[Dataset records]

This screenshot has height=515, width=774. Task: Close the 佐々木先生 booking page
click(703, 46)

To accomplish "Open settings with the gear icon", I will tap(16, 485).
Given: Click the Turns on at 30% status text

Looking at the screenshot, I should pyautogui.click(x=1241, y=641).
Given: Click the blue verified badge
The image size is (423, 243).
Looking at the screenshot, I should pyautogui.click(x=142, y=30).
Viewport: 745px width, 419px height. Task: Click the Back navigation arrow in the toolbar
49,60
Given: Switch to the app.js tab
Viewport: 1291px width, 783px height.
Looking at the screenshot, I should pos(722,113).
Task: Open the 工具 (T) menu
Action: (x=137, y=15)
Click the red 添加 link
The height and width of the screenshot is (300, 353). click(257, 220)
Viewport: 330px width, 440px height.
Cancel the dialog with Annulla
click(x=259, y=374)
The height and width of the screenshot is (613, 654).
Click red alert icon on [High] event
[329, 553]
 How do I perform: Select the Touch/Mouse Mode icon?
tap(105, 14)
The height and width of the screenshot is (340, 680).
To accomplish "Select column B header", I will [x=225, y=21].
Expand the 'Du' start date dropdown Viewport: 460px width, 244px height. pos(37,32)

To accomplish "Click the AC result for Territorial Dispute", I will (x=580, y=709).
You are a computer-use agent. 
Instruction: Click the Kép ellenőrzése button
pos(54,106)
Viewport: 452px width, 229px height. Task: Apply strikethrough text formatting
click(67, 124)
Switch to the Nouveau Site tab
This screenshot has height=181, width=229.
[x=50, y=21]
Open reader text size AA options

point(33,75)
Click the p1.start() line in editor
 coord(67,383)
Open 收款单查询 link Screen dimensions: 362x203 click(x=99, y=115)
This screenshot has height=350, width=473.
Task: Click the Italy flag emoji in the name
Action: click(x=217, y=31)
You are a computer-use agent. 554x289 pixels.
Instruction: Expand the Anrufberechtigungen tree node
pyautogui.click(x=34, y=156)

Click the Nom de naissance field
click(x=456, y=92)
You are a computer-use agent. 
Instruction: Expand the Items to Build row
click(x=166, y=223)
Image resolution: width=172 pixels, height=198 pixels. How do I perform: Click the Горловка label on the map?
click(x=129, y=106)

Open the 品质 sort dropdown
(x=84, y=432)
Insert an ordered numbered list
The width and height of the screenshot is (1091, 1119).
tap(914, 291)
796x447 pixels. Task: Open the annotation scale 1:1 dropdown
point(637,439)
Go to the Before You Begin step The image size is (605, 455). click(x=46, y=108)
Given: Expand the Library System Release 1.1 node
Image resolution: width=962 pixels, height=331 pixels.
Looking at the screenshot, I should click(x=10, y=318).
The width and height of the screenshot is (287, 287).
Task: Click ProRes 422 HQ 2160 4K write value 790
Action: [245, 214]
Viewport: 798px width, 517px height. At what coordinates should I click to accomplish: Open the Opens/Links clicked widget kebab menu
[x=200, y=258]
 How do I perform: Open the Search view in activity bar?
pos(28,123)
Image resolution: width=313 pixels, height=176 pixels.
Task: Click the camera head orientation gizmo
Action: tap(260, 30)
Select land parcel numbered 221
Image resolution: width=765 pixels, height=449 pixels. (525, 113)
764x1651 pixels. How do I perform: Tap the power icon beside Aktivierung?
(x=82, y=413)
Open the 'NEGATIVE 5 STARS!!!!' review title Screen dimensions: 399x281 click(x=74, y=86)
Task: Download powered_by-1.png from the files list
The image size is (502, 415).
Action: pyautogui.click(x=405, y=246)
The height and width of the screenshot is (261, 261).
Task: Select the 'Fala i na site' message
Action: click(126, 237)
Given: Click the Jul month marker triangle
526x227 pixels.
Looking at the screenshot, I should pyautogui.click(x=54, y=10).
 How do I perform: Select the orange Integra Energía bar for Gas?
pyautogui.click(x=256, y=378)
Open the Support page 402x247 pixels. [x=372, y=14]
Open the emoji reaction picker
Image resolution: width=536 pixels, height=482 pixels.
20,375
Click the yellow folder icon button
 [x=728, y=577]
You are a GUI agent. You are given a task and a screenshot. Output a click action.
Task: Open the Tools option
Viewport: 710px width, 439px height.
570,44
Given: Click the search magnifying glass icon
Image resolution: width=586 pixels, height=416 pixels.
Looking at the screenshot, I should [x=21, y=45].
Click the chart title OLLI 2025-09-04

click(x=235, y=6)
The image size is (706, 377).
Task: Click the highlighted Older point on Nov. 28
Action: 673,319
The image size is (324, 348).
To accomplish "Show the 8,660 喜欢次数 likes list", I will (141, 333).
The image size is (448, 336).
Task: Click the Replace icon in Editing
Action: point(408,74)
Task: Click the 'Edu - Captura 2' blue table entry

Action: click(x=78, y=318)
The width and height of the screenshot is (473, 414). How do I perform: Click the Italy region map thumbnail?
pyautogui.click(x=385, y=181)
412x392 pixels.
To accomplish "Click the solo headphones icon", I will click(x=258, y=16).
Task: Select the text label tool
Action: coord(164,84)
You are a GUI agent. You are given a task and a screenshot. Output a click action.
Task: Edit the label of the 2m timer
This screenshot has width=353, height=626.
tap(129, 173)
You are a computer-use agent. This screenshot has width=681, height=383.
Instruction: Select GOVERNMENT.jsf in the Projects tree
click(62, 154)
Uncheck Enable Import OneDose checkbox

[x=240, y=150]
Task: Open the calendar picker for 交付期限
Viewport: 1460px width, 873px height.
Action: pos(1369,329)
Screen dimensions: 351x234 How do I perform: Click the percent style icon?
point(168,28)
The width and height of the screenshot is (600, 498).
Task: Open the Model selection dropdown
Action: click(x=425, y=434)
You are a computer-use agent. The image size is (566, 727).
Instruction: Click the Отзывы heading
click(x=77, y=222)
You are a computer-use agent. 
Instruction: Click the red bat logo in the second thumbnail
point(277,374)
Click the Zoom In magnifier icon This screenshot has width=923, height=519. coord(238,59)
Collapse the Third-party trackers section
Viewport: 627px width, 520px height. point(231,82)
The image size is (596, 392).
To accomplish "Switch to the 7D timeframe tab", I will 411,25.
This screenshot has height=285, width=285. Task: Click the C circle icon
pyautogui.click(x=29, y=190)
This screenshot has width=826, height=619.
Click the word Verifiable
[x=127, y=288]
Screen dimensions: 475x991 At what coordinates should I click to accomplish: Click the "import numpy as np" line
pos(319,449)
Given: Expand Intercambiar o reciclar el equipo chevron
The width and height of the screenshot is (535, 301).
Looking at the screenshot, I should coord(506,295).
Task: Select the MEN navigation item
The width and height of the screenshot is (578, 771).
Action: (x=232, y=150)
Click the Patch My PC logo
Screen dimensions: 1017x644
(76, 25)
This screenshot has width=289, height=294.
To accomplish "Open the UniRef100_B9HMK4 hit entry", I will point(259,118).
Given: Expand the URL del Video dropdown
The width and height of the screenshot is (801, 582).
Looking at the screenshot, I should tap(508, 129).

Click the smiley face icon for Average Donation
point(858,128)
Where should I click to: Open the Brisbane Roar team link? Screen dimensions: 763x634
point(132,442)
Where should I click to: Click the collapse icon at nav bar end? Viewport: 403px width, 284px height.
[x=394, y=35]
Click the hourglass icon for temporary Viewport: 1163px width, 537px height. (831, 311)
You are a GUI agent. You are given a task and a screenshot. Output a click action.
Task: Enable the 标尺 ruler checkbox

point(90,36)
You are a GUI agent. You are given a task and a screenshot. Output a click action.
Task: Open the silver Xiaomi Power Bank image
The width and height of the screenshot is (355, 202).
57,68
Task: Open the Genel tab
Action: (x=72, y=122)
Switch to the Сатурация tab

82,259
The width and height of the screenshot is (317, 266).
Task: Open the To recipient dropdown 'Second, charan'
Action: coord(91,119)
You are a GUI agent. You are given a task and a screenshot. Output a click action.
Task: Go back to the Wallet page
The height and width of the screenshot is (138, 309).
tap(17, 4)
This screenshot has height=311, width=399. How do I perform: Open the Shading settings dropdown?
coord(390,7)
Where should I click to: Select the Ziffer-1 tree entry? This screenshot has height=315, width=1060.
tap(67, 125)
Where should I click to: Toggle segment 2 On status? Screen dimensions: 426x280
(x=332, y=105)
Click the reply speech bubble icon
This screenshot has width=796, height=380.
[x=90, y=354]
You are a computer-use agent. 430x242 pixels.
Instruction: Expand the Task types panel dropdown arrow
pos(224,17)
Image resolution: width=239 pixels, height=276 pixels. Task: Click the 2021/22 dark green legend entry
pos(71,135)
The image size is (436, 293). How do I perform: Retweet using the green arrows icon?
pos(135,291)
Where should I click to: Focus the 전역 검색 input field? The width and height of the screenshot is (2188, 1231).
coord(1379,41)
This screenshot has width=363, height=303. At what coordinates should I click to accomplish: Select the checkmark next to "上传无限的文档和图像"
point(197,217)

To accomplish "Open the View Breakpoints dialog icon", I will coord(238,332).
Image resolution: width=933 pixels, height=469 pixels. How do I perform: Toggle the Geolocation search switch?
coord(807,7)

Work instruction.
Copy, exactly and only, the lines above that begin with the one containing "This screenshot has width=353, height=626." and finish with the one containing "Task: Open the calendar picker for 交付期限".

Your solution.
This screenshot has width=353, height=626.
tap(129, 173)
You are a computer-use agent. This screenshot has width=681, height=383.
Instruction: Select GOVERNMENT.jsf in the Projects tree
click(62, 154)
Uncheck Enable Import OneDose checkbox

[x=240, y=150]
Task: Open the calendar picker for 交付期限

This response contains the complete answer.